Ciancia’s condition was apparently unchanged since Saturday, when FBI Special Agent in Charge David Bowdich said: “At this point, he is unresponsive and we are unable to interview him today.”

The suspect was expected to be brought before a judge when his condition stabilizes, an FBI spokeswoman told KTLA, although she doubted that would happen on Monday.

Ciancia on Saturday was formally charged with two counts stemming from the incident: murder of a federal officer, and commission of violence at an international airport, according to a criminal complaint filed in the U.S. District Court for the Central District of California.

He is believed to have been dropped off at LAX on Friday morning by a friend who was unaware of Ciancia’s intentions, the Federal Bureau of Investigation said.

Ciancia walked into Terminal 3 carrying a Smith & Wesson .223-caliber M&P15 assault rifle, 150 rounds of ammunition and a handwritten note outlining his hatred for both the Transportation Security Administration and former Secretary of Homeland Security Janet Napolitano, the FBI said.

The note allegedly stated that Ciancia, who described himself as a “pissed-off patriot,” had made a conscious decision to kill multiple TSA officers because he believed the agency violated his constitutional rights by conducting searches.

At a news conference on Saturday, U.S. Attorney Andre Birotte, Jr., provided chilling details about how TSA Agent Gerardo I. Hernandez was killed.

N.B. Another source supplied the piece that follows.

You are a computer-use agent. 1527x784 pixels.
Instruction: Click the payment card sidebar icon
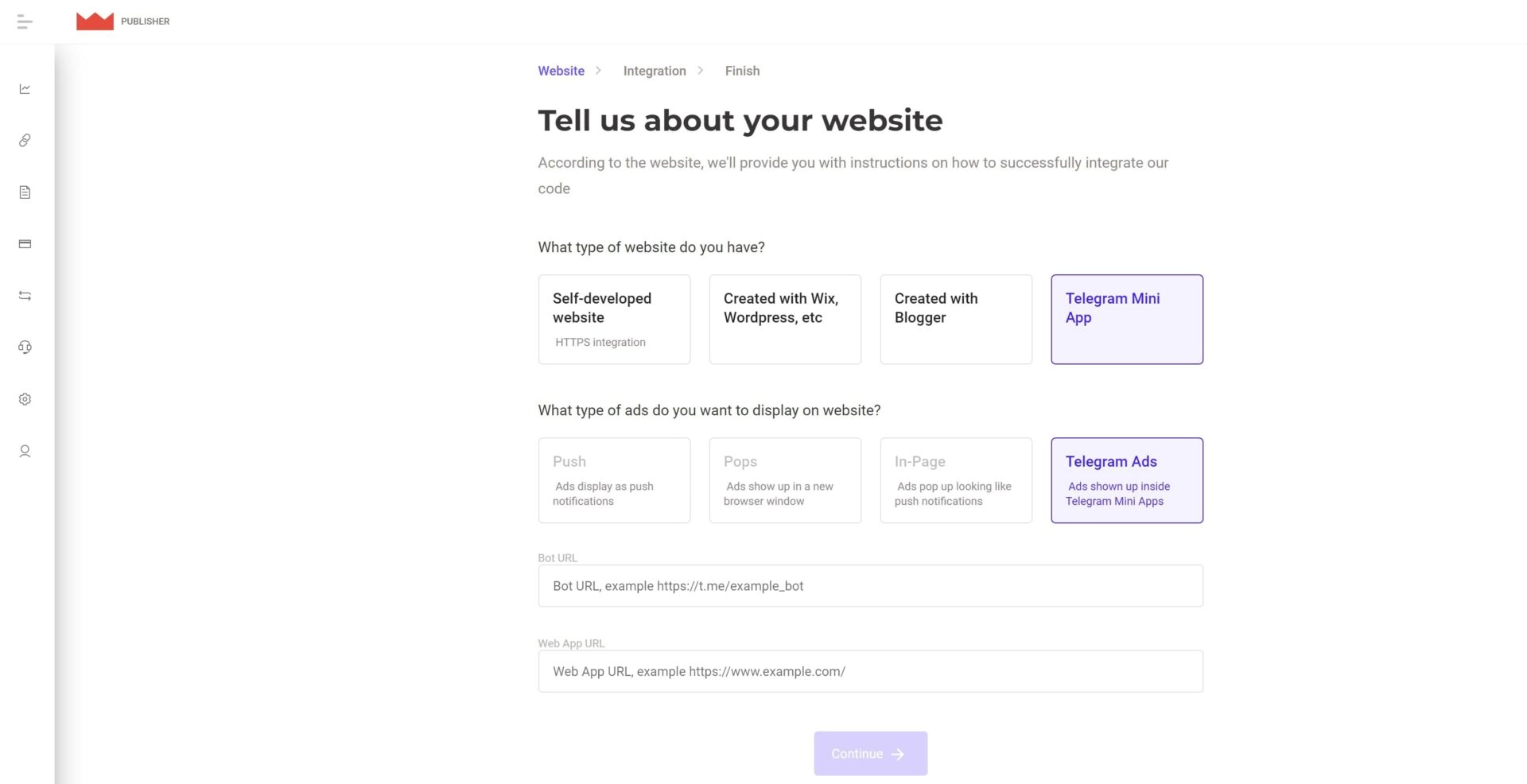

Ciancia allegedly “fired multiple rounds, at point-blank range, at the TSA officer, severely wounding” him, Birotte said. He added, “The defendant is then alleged to have begun walking away from the wounded TSA officer, going up an escalator and then coming back down” to return and shoot Hernandez again.

Hernandez later succumbed to his wounds, making him the first TSA agent to die in the line of duty.

Two other TSA agents and one civilian suffered gunshot wounds that were not life-threatening, authorities said. Two other people suffered “evasion injuries” as they scrambled to avoid gunfire.

Hernandez, a three-year veteran of the TSA, emigrated to the U.S. from El Salvador in 1998 at the age of 15, relatives said. He and his wife had two children.

On Saturday evening, the landmark pylons at LAX were lighted in blue to memorialize Hernandez. A vigil in his honor was planned for Monday night at Dockweiler State Beach in Playa Del Rey.